While yet "a mere child," Henry was admitted into the family of Robert Bloet, a prelate of great talents and influence, who held the see of London from a.d. 1093 to 1123, taking a distinguished part in the civil, as well as the ecclesiastical, affairs of the time. Our author gives a lively account in his "Letter to Walter"[1] of the sumptuous magnificence of the bishop's household, in which he had opportunities of associating with noble, and even royal[2], youths, who, according to the custom of the age, were nurtured in such establishments. Here he pursued his studies imder the tuition of Albinus of Anjou, a canon of Lincoln, and subsequently Abbot of Ramsey, of whom he speaks in terms befitting his learning and worth.

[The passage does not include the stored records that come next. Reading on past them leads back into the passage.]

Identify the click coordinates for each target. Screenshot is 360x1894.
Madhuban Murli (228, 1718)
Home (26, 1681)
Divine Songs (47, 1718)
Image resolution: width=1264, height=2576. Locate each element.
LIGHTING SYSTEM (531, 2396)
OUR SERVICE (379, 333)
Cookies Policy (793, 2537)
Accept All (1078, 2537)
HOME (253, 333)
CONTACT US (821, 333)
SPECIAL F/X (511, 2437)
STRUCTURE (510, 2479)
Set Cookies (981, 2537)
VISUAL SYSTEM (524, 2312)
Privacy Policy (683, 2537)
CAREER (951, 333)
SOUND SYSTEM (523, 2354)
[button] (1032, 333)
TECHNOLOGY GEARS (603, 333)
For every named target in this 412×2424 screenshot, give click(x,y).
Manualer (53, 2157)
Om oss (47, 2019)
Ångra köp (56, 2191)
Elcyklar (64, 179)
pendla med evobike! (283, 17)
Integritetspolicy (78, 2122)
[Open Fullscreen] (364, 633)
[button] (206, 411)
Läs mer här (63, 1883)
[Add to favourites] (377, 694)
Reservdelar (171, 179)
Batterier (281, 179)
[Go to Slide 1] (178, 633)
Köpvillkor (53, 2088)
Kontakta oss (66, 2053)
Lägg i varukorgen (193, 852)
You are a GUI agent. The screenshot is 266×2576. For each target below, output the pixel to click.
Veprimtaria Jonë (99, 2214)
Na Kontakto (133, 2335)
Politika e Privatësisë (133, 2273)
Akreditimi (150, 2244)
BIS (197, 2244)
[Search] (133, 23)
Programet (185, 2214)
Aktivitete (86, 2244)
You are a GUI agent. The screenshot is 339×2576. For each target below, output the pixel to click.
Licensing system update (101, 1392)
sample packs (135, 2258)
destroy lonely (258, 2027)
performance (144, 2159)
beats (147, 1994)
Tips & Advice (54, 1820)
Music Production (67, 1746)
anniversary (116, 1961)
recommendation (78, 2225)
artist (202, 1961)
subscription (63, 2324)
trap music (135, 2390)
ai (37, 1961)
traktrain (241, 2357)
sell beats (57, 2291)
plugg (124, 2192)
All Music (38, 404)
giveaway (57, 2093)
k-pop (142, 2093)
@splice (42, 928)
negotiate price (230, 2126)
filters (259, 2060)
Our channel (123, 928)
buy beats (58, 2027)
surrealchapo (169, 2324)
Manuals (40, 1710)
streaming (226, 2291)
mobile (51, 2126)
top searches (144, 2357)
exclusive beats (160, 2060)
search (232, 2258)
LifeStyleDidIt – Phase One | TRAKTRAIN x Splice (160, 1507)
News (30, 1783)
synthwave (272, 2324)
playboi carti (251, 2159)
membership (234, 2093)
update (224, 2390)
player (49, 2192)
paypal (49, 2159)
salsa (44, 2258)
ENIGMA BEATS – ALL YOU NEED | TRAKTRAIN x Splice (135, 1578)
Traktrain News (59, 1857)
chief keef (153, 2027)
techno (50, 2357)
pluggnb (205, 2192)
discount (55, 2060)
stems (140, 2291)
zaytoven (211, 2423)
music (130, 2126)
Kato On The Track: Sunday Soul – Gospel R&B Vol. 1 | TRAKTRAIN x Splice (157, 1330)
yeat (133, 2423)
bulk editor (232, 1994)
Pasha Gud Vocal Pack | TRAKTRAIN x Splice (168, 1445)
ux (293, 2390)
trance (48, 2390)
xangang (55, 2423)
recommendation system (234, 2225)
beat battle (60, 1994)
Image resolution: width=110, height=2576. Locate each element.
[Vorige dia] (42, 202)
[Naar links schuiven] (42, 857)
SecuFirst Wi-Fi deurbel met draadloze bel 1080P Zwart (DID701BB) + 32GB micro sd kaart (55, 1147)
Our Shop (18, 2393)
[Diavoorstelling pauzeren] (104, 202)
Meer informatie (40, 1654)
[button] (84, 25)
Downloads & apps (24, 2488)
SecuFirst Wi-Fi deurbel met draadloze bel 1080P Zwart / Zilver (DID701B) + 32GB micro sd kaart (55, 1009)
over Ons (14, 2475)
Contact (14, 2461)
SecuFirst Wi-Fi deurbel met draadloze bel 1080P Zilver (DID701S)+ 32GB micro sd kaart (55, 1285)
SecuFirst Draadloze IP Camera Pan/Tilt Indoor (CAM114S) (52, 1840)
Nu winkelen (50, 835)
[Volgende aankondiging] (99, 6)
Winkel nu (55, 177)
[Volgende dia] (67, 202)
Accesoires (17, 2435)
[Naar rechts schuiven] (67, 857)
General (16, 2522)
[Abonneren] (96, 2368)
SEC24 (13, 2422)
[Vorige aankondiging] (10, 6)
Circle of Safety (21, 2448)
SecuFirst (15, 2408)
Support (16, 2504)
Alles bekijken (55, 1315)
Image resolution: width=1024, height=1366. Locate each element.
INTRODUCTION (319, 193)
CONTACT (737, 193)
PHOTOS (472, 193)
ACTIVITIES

Henry appears to have continued in the Bishop Bloet's family until he arrived at manhood, and probably received from him, as his first preferment, a canonry of Lincoln; which Bale[3] states as a fact, though he does not refer to any authority for it. Our author informs us, that during these early years, he composed several books of epigrams, satires, sacred hymns and amatory poems, which he afterwards published with his more important works. He could not have been much more than thirty years of age at the time of his appointment to the archdeaconry, and he was probably indebted for his early promotion to so important an office, to the estimation in which his talents and his father's character were held by the bishop.

  1. P. 302.
  2. P. 307.
  3. "Illustrium Britanniæ Scriptorum.